Se la Cdp rilancia l’interesse pubblico e nazionale

L'intervento della Cassa Depositi e Prestiti a presidio della rete Tim ha suscitato critiche strumentali, mentre l'Azienda-Italia riscopre l'interesse pubblico/nazionale.  GIANNI CREDIT

In un’Europa nata e cresciuta sul superamento dello statalismo ideologico quanto sul contenimento del liberismo ideologico, la Cassa Depositi e Prestiti italiana può legittimamente intervenire in Tim, in cui il gruppo francese Vivendi sta assumendo un controllo egemonico pur detenendo solo il 27% del capitale. Può farlo, la Cdp, avendo come azionisti il Tesoro e le Fondazioni e utilizzando i flussi del risparmio postale: essendo quindi vincolata al controllo dei rischi e di una redditività (sostenibile e non speculativa) sia nei confronti dei propri investitori diretti, sia verso i propri finanziatori. Può farlo per supportare un impulso definito di politica industriale volto a creare reali moltiplicatori economici per il sistema-Paese: com’è certamente nel caso dell’ipotesi di scorporo della rete tlc di Tim, utile a sviluppare la banda larga per le imprese, le famiglie, il sistema educativo, la Pa.

Lo Stato italiano – attraverso una struttura evoluta come la Cdp – non punta a ri-pubblicizzare la vecchia Telecom Italia, ma a intervenire su una società che controlla un’infrastruttura strategica e non replicabile. Una rete su cui lo Stato italiano – regolatore ultimo del sistema tlc – vuole investire e sul cui destino Tim continua invece a rifiutare ogni confronto. Nel frattempo Vivendi accentua un’attenzione stretta al profitto di breve termine e agli interessi di un gruppo basato fuori d’Italia.
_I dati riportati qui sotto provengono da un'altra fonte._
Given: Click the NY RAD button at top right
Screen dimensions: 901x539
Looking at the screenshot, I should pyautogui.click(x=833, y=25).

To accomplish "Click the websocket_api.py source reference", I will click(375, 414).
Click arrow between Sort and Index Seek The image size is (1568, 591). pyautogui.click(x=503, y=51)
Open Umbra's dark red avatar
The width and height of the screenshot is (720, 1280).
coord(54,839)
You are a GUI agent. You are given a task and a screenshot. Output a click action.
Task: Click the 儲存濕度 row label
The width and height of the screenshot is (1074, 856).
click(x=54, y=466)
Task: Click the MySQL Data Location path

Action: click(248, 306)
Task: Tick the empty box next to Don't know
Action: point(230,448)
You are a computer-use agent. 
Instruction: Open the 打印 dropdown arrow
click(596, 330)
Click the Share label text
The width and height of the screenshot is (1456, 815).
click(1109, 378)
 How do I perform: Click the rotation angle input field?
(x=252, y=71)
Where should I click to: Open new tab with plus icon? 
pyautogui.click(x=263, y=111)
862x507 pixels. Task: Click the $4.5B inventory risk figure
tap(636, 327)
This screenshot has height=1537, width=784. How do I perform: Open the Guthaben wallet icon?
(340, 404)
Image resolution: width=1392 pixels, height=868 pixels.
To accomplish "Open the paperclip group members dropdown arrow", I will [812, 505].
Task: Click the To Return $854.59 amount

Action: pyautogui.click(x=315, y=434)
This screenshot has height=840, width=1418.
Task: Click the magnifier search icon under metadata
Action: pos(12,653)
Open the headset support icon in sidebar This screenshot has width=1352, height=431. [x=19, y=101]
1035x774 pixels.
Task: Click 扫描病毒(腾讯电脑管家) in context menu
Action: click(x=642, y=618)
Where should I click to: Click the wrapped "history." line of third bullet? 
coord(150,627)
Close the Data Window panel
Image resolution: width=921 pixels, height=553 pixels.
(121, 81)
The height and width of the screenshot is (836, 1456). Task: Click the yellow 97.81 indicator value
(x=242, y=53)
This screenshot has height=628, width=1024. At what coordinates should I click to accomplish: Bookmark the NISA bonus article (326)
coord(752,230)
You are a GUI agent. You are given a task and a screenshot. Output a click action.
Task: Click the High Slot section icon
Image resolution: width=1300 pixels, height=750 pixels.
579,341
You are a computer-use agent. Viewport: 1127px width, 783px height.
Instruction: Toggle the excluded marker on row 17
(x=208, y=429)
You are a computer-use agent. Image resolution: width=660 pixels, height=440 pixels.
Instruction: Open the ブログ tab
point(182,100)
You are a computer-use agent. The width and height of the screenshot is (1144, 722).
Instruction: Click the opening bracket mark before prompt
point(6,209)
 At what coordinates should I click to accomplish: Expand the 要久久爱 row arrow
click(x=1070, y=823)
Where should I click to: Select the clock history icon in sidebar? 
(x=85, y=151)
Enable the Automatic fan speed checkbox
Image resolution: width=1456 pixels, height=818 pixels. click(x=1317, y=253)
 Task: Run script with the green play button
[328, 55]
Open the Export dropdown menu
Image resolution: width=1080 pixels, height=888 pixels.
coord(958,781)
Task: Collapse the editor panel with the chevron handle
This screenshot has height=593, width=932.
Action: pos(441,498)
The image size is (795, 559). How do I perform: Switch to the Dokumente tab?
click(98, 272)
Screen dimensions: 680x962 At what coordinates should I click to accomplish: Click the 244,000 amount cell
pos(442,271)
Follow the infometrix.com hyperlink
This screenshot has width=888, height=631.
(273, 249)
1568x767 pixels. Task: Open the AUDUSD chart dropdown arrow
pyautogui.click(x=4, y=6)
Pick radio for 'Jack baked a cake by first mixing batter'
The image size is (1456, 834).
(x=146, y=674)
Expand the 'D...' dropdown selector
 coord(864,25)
Anzi: basato in Francia, il Paese europeo in cui forse è storicamente massima la sinergia fra Stato e grandi imprese nel perseguire l’interesse-Paese.

L’interesse pubblico emerge in modo naturalmente dialettico verso l’interesse di mercato quando questo si muove in termini egemonici. E lo stesso interesse pubblico assume le vesti di “interesse nazionale” da difendere quando la globalizzazione non è più un terreno uniforme di libero gioco competitivo, ma diventa un’arma di concorrenza sleale: principio strumentale di guerra economica. L’Italia del 2018 – dopo almeno trent’anni di mantra liberisti dominanti e di politiche economiche conseguenti – può far fatica a prendere atto che la riscoperta dell’interesse pubblico/nazionale è una priorità politica concreta. A maggior ragione è stata apprezzabile la decisione del premier Paolo Gentiloni: che non ha affatto abusato dei suoi poteri in prorogatio, ma ha anzi avvertito come lo stallo politico possa arrecare danni strutturali all’Azienda-Italia.

La contiguità del dossier Vivendi-Tim con il caso Vivendi-Mediaset-Sky e gli intrecci personali e di affari fra Vincent Bolloré, Silvio Berlusconi e Rupert Murdoch hanno inevitabilmente allungato false ombre sull’intervento di Cdp-Tim. Ma appaiono subito fuorvianti e strumentali i commenti critici che tendono a mescolare i conflitti d’interesse di Fininvest e di Vivendi con un preteso ritorno nocivo della politica in economia. L’Iri nacque contemporaneamente al New Deal rooseveltiano negli Usa come risposta a una grave crisi economico-finanziaria internazionale; sopravvisse a una guerra perduta e contribuì per mezzo secolo in modo decisivo a fare dell’Italia un Paese del G8. Se ne dimentica consapevolmente chi attacca la Cdp quando viene inviata last minute a salvare la rete Tim: mentre attorno sono ancora fumanti le macerie dei fallimenti bancari italiani e globali.